## [TEXT EXCERPT]
* * * * * * * * *

‘The Inspector merely functions as a mouthpiece for Priestley’s ideas’
What do you think the Inspector function is in the play and how does Priestly present him?
The Inspector is an enigmatic figure who acts as a catalyst which creates the possibility for the others to confess to their wrongdoings. The inspector takes his responsibilities seriously and acknowledges that it is his ‘duty to ask questions’ highlighting his intact character whilst the others break down.
The Inspector has several functions in the play; firstly he acts as a narrator which alludes to a metaphorical mirror of people’s superego. He is able to link the separate incidents into one coherent life story demonstrating how the play conforms to the Aristotle’s Three Unities form as the setting in Act Three is ‘exactly as at the end of Act Two’ these constants enable the contrasts between characters to be accentuated. Furthermore it allows Priestley to highlight a microcosm of the upper middle class society through the Inspector’s criticisms. The use of the imperative verb of ‘remember that’ holds a metaphorical mirror to convey the inescapability of their guilt. Moreover the use of the asyndetic listing of ‘we are members of one body. We are responsible for each other […] they will be taught in fire and blood and anguish’ highlights the biblical imagery alluding to hell. On the other hand it also alludes to the possibility of the world war, highlighting Priestley’s views and furthermore the semantic field of violence.

* * * * * * * * *

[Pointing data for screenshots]
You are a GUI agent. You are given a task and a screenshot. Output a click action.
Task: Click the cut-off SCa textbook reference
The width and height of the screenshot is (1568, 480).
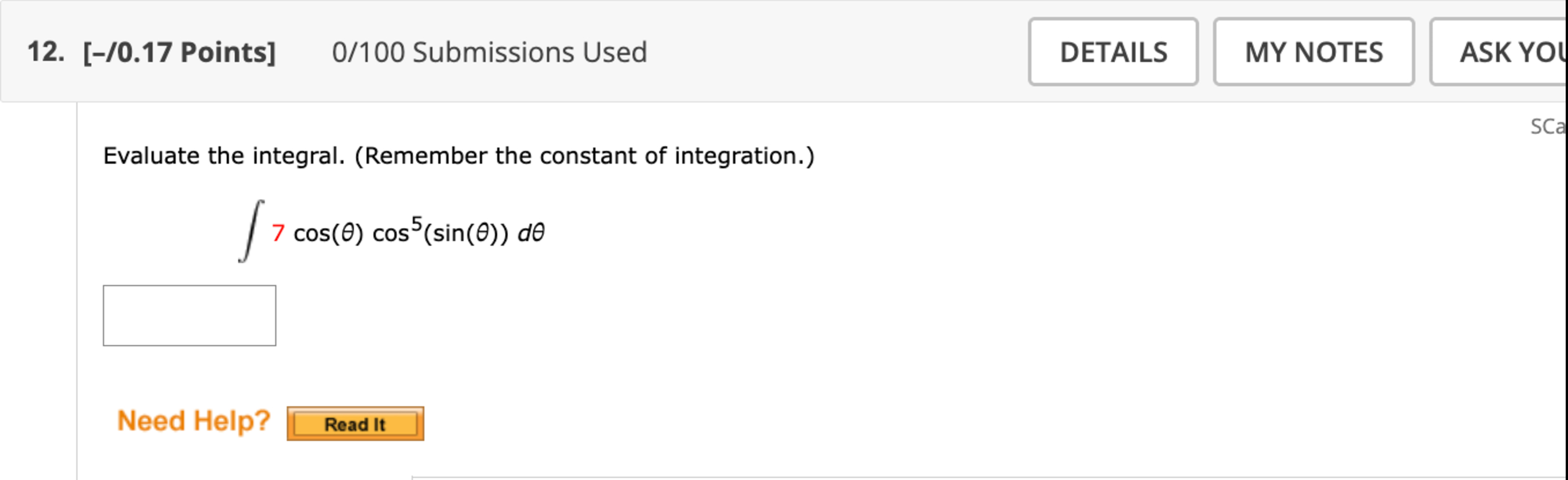(x=1548, y=126)
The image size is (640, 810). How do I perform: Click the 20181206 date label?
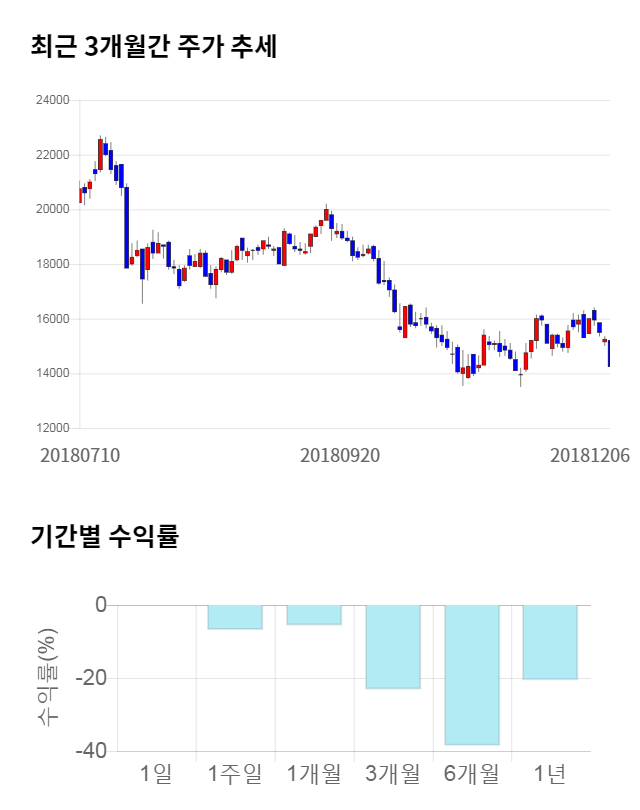(x=589, y=454)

* * * * * * * * *

## [WHAT TO DO]
Continue the essay on the Inspector's role in Priestley's play from its final sentence.

## [ANSWER TO THIS PROBLEM]
The inspector functions as a subjective perspective critique demonstrated through the expressionist form. The use of the second person pronoun of ‘you turned her away […] you refused her away […] you had in your power to grant her. Remember what you did-‘directs the guilt functioning as a metaphorical superego, by extension through the expressionist form, the Inspector is used as Priestley’s subjective perspective in order to criticise the Birling family and the abuse of...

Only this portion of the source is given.